John Bokma Perl

Google Suggest program

Example program | 3 comments

Google Suggest beta is a new toy available from the famous Google labs. As soon as you start to type something Google Suggest recognizes in the search field, a drop down menu appears under this field with several suggestions followed by the number of results available. Also, what you type is completed with what Google considers the best suggestion. The part added by Google is selected so when you keep typing it is deleted by what you type and hence a new suggestion (if available) will be given. You can also navigate the drop down list using the arrow keys to select a suggestion made by Google.

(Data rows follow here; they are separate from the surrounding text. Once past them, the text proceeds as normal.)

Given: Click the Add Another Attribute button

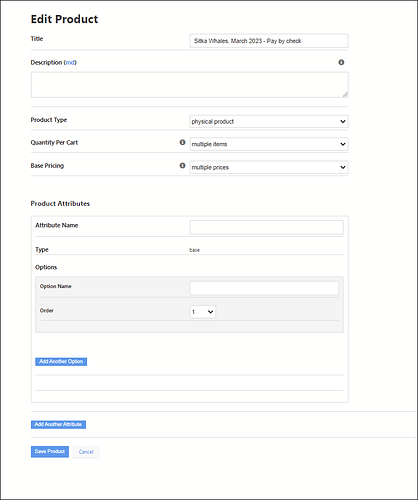Looking at the screenshot, I should [x=58, y=424].
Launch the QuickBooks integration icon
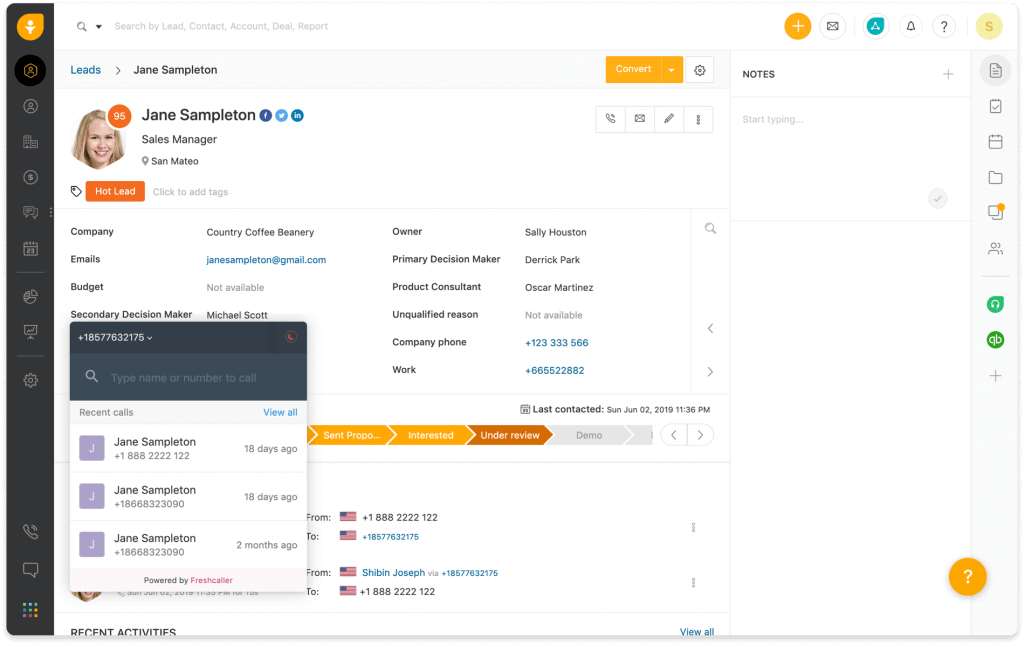 (995, 339)
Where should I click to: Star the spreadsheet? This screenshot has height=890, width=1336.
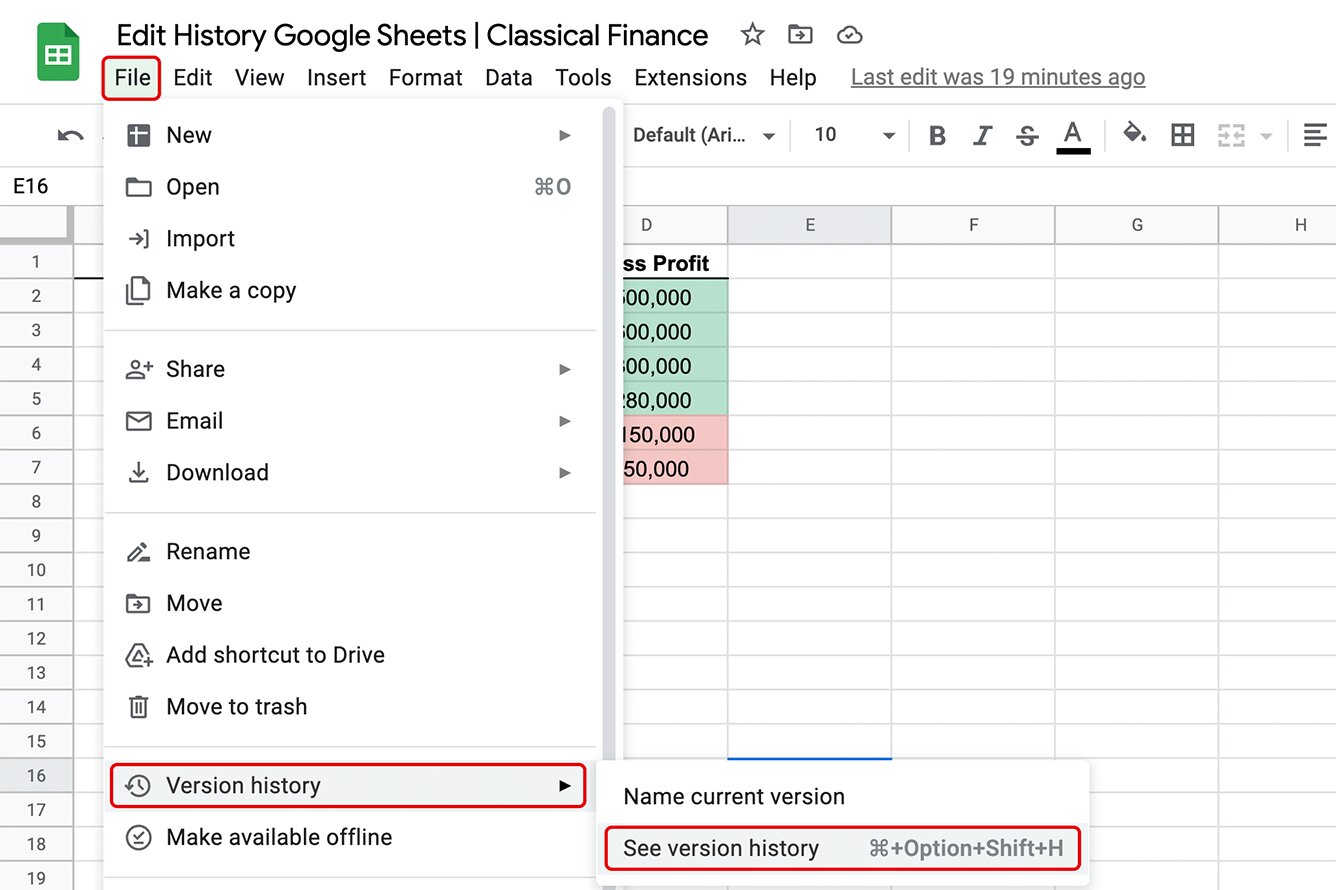tap(751, 34)
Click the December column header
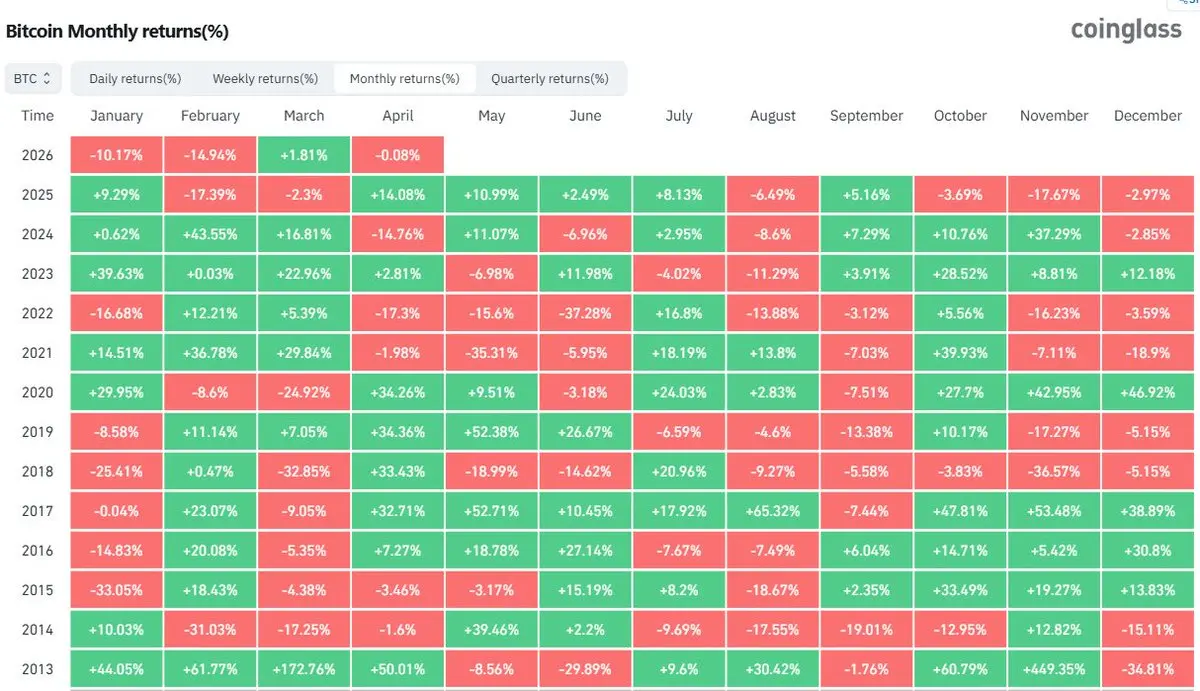The height and width of the screenshot is (691, 1200). (x=1148, y=115)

Below a small Perl program is given that is able to fetch a suggestion list for a given query. The result returned by Google is a small piece of JavaScript code. A simple method is used to extract the actual information and to report the results. The first half of the report shows the suggestions in order as given by Google Suggest and the second half shows the suggestions sorted by number of search results available.

Since the number of results have the string " results" (or "result") appended, this string is removed. When the number of results is not known, the result is returned as just   by Google and replaced by an empty string by the Perl program. Note that this means that trailing null fields can occur and hence a negative limit must be specified in the split function to prevent undefined results.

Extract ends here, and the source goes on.